Mrs. Kendal ist nur eine der Rollen, in die Marion Poppenborg in Frédéric Frenays Inszenierung von „The Elephant Man“ in der Escher Kulturfabrik schlüpft. Darüber hinaus ist sie in dem Stück von Bernard Pomerance, das vor allem durch David Lynchs Verfilmung berühmt wurde, auch als Krankenschwester Mrs. Sandwich zu sehen. „The Elephant Man“ ist ihre erste Arbeit mit Maskénada.

Dabei ist Marion Poppenborg längst ein häufiger Gast in der Luxemburger Theaterszene. Vor allem am Kapuzinertheater hat sie gearbeitet: Dort führte sie zuletzt in der Saison 2002/03 Regie bei Schillers „Maria Stuart“ mit Sascha Ley und Myriam Müller in den Hauptrollen. Im Escher Theater brachte sie vor kurzem Gabriel Baryllis „Butterbrot“ mit Frédéric Frenay, Daniel Plier und Thierry van Werveke auf die Bühne.

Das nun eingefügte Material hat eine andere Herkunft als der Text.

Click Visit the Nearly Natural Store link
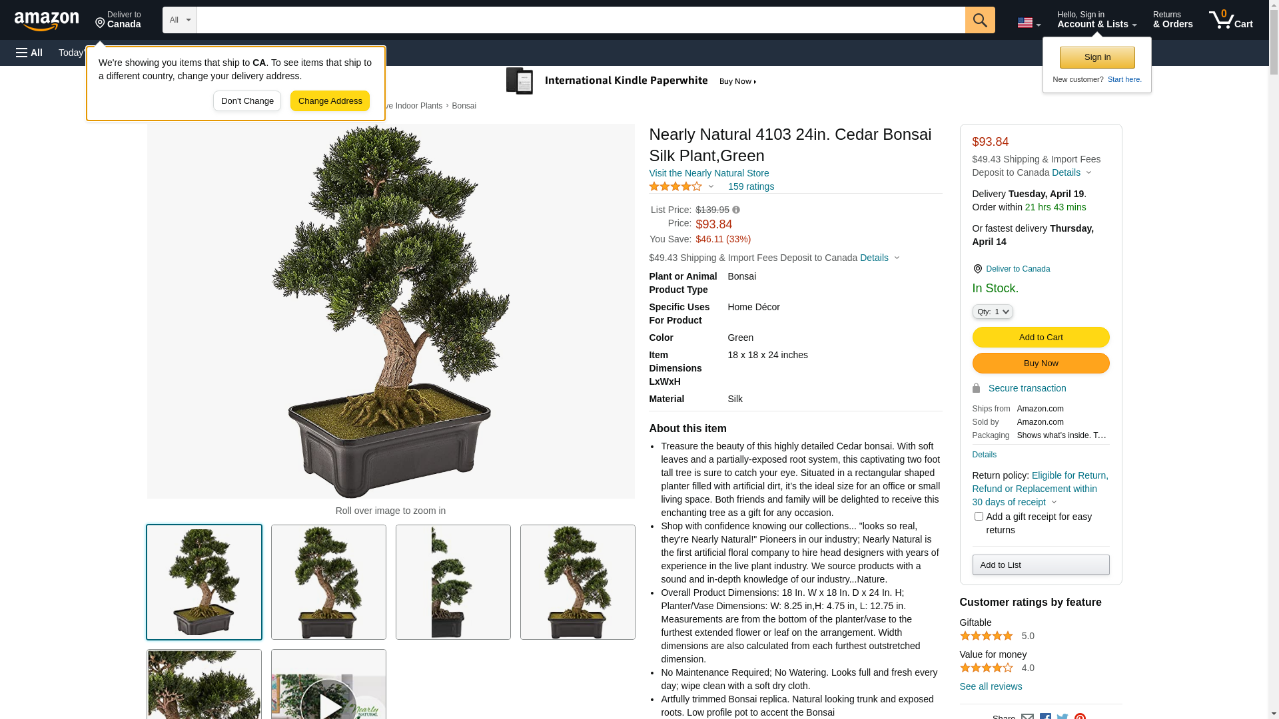 click(709, 173)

Vom Königinnendrama zum leichtfüßigen Dreipersonenstück über eine Männer-WG: Wie sie als Schauspielerin auf der Bühne in „The Elephant Man“ die Rollen wechselt, so wandert Marion Poppenborg auch als Regisseurin von einem Genre zum anderen, inszeniert schwere Klassiker ebenso wie leicht bekömmliche Boulevardstücke. Erstere bereitet sie publikumsgerecht und zeitgemäß zu, indem sie beispielsweise aus Schillers „Steinbruch“ (O-Ton Poppenborg) die Hälfte an Text herausmeißelte. Theaterpuristen mag die Regisseurin vielleicht zu weit gegangen sein, wenn statt der ursprünglich 23 Personen des Stücks nur noch sieben gebraucht werden und die titelgebende Hauptperson die meiste Zeit in einem Sandhaufen steckt. Eine erfrischende und originelle Inszenierung der „Maria Stuart“ war es allemal. Ähnlich peppig verstand es Marion Poppenborg kürzlich in Bremerhaven, aus Helene Hanffs autobiographischem Briefwechselroman „84 Charing Cross Road“ einen unterhaltsamen Theaterabend zu machen. In dem Stück über zwei passionierte Bücherfreunde stand sie selbst als Helene auf der Bühne.

Der spielerische Wechsel vom Dirigieren zum Agieren und wieder zurück gehört zu den unverkennbaren Stärken Marion Poppenborgs. „Als Regisseurin und als Schauspielerin hilft einem das Wechseln der Seiten. Im Moment genieße ich es zu spielen und beim Regisseur manchmal die eigenen Verhaltensweisen und Gefühlszustände gespiegelt zu sehen“, erklärt sie und fügt hinzu: „Gleichzeitig erkennt man wieder die Unsicherheit und das Wundsein eines Schauspielers, sowie seinen Hunger nach Lob.“

Diese Art Grenzgängerei habe es bereits mehrmals in
ihrem Leben gegeben, sagt
Marion Poppenborg, nicht nur zwischen Schauspielerei und Regie, sondern auch zwischen dem deutschen und französischen Sprachraum. Schon als Schülerin sei sie zum Austausch nach Frankreich gekommen. Ihre Eltern hatten dies gefördert. Dass sie später einmal nach Luxemburg gekommen ist, also an eine Schnittstelle zwischen deutscher und französischer Kultur, ist daher vielleicht eine logische Konsequent.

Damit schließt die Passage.